__WORK TO BE COMPLETED__
Continue the tutorial below on the bdc pre-filter step, starting after its last line.

__QUOTED PASSAGE__
----

Prefilter

2021-04-20

Introduction

Large and heterogeneous datasets may contain thousands of records missing spatial or taxonomic information (partially or entirely) as well as several records outside a region of interest or from doubtful sources. Such lower quality data are not fit for use in many research applications without prior amendments. The ‘Pre-filter’ step contains a series of of tests to detect, remove, and, whenever, possible, correct such erroneous or suspect records.


Important:

The results of VALIDATION test used to flag data quality is appended in separate fields in this database and retrieved as TRUE or FALSE, in which the former indicates correct records and the latter potentially problematic or suspect records.

Installation

You can install the released version of ‘BDC’ from github with:

if (!require("remotes")) install.packages("remotes")
if (!require("bdc")) remotes::install_github("brunobrr/bdc")

Creating folders to save the results

bdc::bdc_create_dir()

Read the database

Read the merged database created in the step Standardization and integration of different datasets of the BDC workflow. It is also possible to read any datasets containing the required fields to run the workflow (more details here

database <-
  qs::qread("Output/Intermediate/00_merged_database.qs")

Standardization of character encoding

for (i in 1:ncol(database)){
  if(is.character(database[,i])){
    Encoding(database[,i]) <- "UTF-8"
  }
}



1 - Records missing species names

VALIDATION. This test flags records missing species names

check_pf <- bdc_scientificName_empty(
  data = database,
  sci_name = "scientificName")
#> 
#> bdc_scientificName_empty:
#> Flagged 324 records.

----

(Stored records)

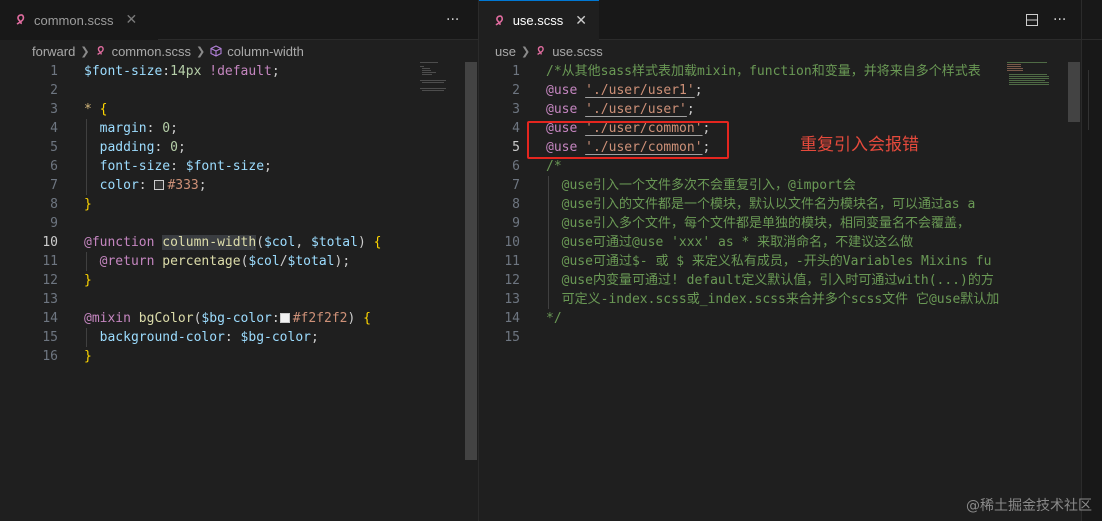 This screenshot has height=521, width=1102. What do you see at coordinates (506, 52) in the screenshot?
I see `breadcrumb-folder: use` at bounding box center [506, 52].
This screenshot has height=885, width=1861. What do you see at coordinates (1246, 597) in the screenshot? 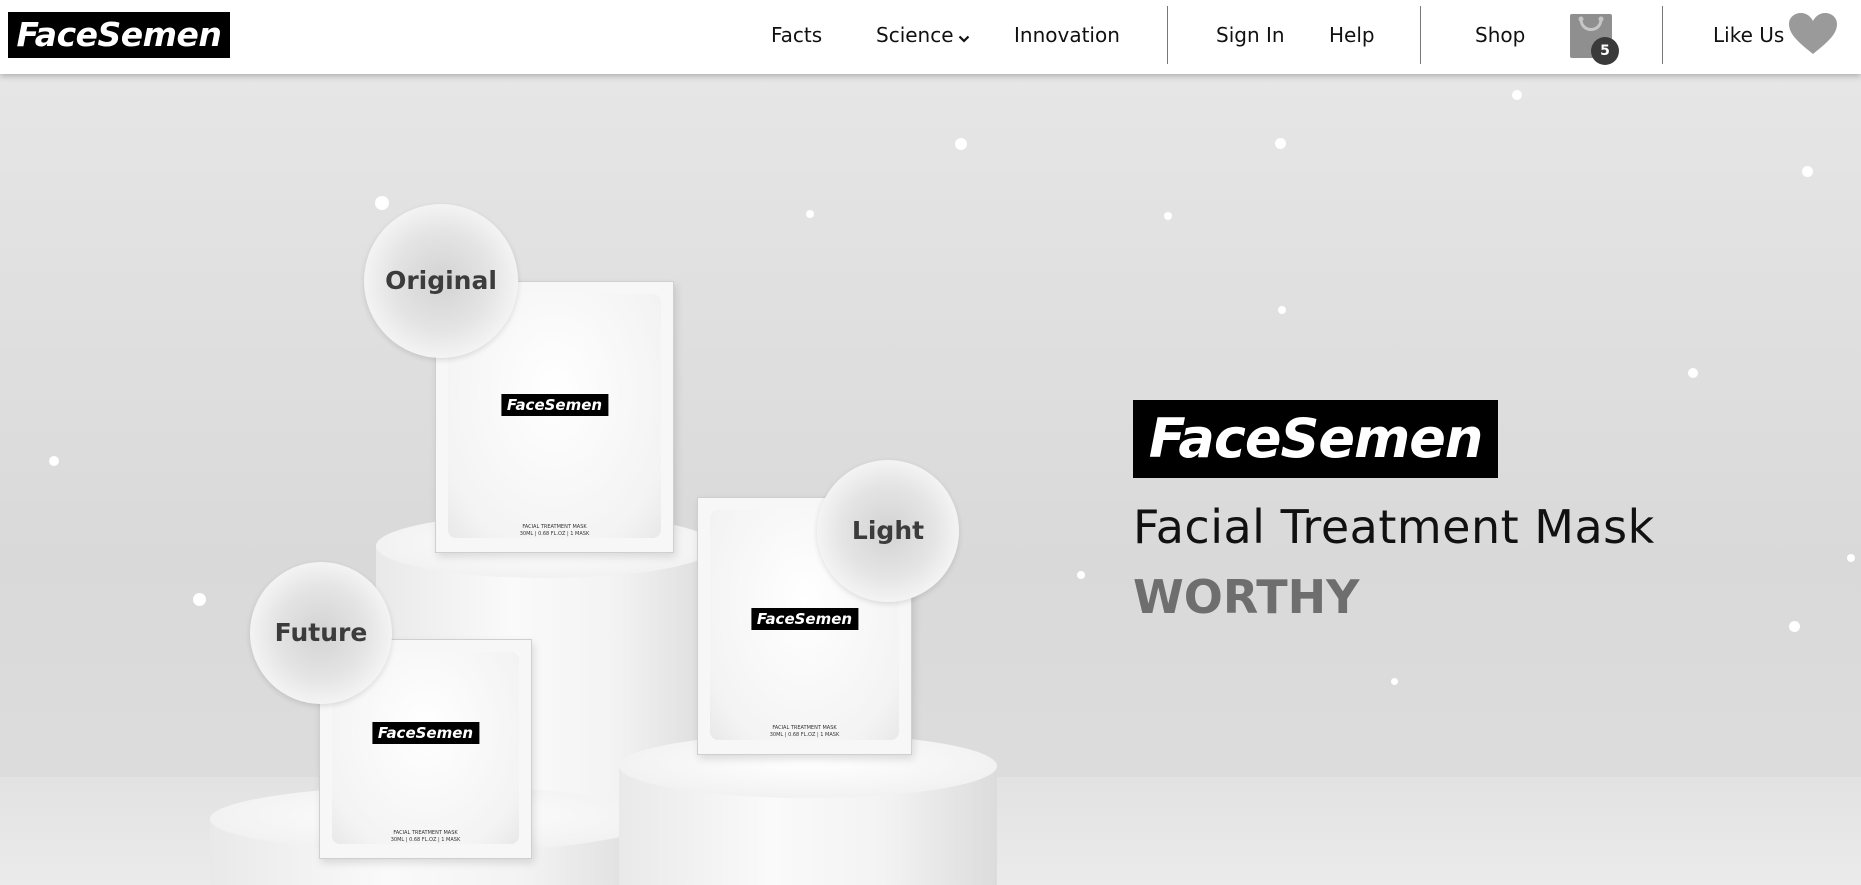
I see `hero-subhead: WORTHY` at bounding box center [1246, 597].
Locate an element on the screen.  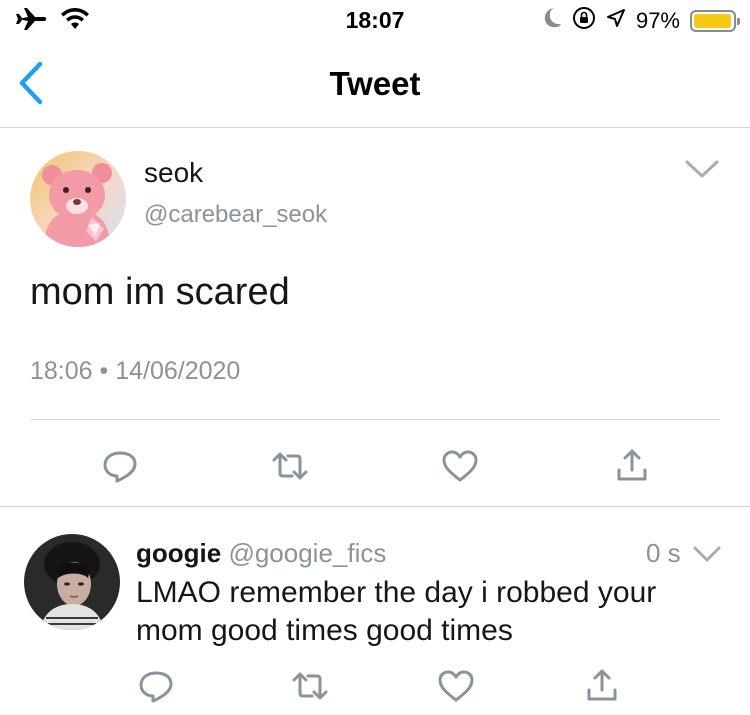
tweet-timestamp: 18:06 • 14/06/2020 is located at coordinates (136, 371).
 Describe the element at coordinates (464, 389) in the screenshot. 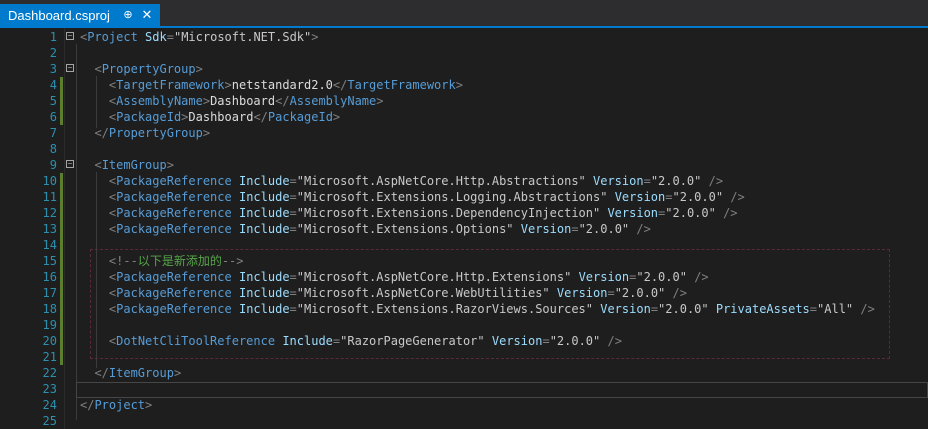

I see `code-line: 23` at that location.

----

__YOUR RESPONSE__
#> One column was added to the database.

2 - Records lacking information on geographic coordinates

VALIDATION. This test flags records missing partial or complete information on geographic coordinates.

check_pf <- bdc_coordinates_empty(
  data = check_pf,
  lat = "decimalLatitude",
  lon = "decimalLongitude")
#> 
#> bdc_coordinates_empty:
#> Flagged 1921 records.
#> One column was added to the database.

3 - Records with out-of-range coordinates

VALIDATION. This test flags records with out-of-range coordinates, that is latitude > 90 or -90; longitude >180 or -180.

check_pf <- bdc_coordinates_outOfRange(
  data = check_pf,
  lat = "decimalLatitude",
  lon = "decimalLongitude")
#> 
#> bdc_coordinates_outOfRange:
#> Flagged 23 records.
#> One column was added to the database.

4 - Records from distrustful sources

VALIDATION. This test flags records from doubtful source. For example, records from drawings, photographs, or multimedia objects, fossil records, among others.

check_pf <- bdc_basisOfRrecords_notStandard(
  data = check_pf,
  basisOfRecord = "basisOfRecord",
  names_to_keep = "all")
#> 
#> bdc_basisOfRrecords_notStandard:
#> Flagged 5 of the following specific nature:
#>  c("FOSSIL_SPECIMEN", "Extra", "Liqui") 
#> One column was added to the database.

5 - Getting country names from valid coordinates

ENRICHMENT. Deriving country names for records missing country names.

check_pf <- bdc_country_from_coordinates(
  data = check_pf,
  lat = "decimalLatitude",
  lon = "decimalLongitude",
  country = "country")
#> 
#> bdc_country_from_coordinates:
#> Country names were added to 1123 records.

6 - Standardizing country names and getting country code information

ENRICHMENT. Country names are standardized against a list of country names in several languages retrieved from Wikipedia.

check_pf <- bdc_country_standardized(
  data = check_pf,
  country = "country"
)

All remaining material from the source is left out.